Collected data
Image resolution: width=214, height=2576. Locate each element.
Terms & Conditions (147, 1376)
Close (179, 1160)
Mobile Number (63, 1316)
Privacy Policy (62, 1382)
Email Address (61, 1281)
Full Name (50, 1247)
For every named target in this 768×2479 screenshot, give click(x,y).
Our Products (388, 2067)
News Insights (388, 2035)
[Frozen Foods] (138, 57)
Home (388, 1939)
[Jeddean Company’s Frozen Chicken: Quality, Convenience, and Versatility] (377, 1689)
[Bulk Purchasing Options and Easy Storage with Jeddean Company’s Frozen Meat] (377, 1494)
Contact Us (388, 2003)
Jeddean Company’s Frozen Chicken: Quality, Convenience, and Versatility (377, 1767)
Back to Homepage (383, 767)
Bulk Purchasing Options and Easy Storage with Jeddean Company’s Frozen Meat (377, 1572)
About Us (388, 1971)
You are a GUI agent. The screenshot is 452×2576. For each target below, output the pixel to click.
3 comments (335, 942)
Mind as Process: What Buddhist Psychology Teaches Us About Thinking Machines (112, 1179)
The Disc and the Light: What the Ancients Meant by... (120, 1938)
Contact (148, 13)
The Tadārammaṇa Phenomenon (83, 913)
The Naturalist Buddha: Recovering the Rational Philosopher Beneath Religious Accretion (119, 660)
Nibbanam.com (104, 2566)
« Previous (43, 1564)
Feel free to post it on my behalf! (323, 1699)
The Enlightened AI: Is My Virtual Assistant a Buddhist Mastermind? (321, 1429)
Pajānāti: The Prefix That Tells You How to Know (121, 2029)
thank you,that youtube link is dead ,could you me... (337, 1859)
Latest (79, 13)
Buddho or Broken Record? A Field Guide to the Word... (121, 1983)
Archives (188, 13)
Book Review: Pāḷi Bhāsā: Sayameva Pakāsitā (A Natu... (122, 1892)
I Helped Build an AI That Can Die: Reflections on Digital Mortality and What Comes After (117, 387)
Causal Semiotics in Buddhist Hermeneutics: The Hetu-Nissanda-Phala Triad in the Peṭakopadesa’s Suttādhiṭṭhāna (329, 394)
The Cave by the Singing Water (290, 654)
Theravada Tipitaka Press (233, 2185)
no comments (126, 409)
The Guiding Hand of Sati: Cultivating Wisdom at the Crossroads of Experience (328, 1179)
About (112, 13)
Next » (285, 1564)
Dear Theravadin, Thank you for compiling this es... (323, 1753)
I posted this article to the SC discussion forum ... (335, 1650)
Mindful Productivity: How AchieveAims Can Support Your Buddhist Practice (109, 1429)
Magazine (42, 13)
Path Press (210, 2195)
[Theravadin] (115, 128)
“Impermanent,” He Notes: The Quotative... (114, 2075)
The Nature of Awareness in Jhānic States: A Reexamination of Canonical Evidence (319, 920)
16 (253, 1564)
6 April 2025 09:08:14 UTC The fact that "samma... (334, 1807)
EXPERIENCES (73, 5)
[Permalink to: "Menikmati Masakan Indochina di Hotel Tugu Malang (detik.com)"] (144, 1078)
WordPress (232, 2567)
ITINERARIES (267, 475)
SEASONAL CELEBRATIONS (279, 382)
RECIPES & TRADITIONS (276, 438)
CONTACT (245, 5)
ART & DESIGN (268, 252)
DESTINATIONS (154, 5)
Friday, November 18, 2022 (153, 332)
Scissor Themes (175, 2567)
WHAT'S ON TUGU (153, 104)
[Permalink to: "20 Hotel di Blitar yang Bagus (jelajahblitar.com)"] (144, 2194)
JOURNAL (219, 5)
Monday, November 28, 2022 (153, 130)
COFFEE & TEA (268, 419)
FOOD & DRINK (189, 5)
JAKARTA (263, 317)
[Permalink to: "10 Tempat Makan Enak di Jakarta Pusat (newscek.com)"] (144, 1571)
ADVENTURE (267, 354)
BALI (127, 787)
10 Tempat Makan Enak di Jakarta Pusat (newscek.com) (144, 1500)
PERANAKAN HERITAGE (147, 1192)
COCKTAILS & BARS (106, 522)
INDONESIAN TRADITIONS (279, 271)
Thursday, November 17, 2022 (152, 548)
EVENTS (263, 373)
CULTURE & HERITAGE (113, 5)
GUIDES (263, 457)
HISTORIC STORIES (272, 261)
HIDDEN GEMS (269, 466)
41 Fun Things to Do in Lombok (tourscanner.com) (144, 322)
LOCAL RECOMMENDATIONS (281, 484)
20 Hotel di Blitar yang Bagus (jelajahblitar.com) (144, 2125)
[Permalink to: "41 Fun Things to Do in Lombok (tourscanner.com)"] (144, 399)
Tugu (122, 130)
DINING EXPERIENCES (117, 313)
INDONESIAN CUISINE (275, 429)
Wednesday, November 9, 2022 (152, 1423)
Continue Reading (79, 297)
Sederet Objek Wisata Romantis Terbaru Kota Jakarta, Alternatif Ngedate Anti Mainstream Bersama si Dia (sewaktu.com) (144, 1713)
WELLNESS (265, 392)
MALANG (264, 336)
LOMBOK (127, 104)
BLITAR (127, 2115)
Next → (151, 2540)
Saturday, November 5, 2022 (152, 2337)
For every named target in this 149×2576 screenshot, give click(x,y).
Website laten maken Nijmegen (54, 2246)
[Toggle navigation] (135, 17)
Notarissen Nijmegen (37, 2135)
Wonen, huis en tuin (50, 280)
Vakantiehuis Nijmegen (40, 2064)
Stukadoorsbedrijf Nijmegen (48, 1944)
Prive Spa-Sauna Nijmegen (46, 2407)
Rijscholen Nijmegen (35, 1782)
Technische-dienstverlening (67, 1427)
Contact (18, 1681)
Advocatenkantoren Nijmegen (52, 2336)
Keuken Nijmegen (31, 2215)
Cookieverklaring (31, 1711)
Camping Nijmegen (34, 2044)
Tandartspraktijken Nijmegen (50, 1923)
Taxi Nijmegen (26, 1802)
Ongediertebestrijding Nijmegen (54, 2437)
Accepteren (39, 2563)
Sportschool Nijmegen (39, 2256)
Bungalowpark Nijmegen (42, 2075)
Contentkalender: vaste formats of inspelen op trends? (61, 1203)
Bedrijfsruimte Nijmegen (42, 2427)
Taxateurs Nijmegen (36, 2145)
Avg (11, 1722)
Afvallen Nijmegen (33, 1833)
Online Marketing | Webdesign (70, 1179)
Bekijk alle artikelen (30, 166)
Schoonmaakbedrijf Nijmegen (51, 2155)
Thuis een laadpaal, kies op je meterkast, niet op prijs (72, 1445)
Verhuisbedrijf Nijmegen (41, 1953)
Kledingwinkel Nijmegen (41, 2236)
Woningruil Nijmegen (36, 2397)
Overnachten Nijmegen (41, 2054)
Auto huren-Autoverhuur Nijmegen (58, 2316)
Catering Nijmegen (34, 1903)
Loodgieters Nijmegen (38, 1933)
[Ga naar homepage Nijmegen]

▸ **EXERCISE**
Your task for the entries above: copy exactly the span starting with the line with "Magazine (42, 13)" and going on through the line with "INDONESIAN TRADITIONS (279, 271)", both lines included, and nothing else.

▸ **RESULT OF THE EXERCISE**
Magazine (42, 13)
Path Press (210, 2195)
[Theravadin] (115, 128)
“Impermanent,” He Notes: The Quotative... (114, 2075)
The Nature of Awareness in Jhānic States: A Reexamination of Canonical Evidence (319, 920)
16 (253, 1564)
6 April 2025 09:08:14 UTC The fact that "samma... (334, 1807)
EXPERIENCES (73, 5)
[Permalink to: "Menikmati Masakan Indochina di Hotel Tugu Malang (detik.com)"] (144, 1078)
WordPress (232, 2567)
ITINERARIES (267, 475)
SEASONAL CELEBRATIONS (279, 382)
RECIPES & TRADITIONS (276, 438)
CONTACT (245, 5)
ART & DESIGN (268, 252)
DESTINATIONS (154, 5)
Friday, November 18, 2022 (153, 332)
Scissor Themes (175, 2567)
WHAT'S ON TUGU (153, 104)
[Permalink to: "20 Hotel di Blitar yang Bagus (jelajahblitar.com)"] (144, 2194)
JOURNAL (219, 5)
Monday, November 28, 2022 (153, 130)
COFFEE & TEA (268, 419)
FOOD & DRINK (189, 5)
JAKARTA (263, 317)
[Permalink to: "10 Tempat Makan Enak di Jakarta Pusat (newscek.com)"] (144, 1571)
ADVENTURE (267, 354)
BALI (127, 787)
10 Tempat Makan Enak di Jakarta Pusat (newscek.com) (144, 1500)
PERANAKAN HERITAGE (147, 1192)
COCKTAILS & BARS (106, 522)
INDONESIAN TRADITIONS (279, 271)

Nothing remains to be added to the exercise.